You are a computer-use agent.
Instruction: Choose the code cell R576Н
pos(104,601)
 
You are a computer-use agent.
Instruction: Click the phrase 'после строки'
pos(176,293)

==============================

Exercise description: Output the data above as a Markdown table with two columns, "Row" and "Data line", one numbered row per line and blank lines omitted.

The response:
| Row | Data line |
|---|---|
| 1 | You are a computer-use agent. |
| 2 | Instruction: Choose the code cell R576Н |
| 3 | pos(104,601) |
| 4 | You are a computer-use agent. |
| 5 | Instruction: Click the phrase 'после строки' |
| 6 | pos(176,293) |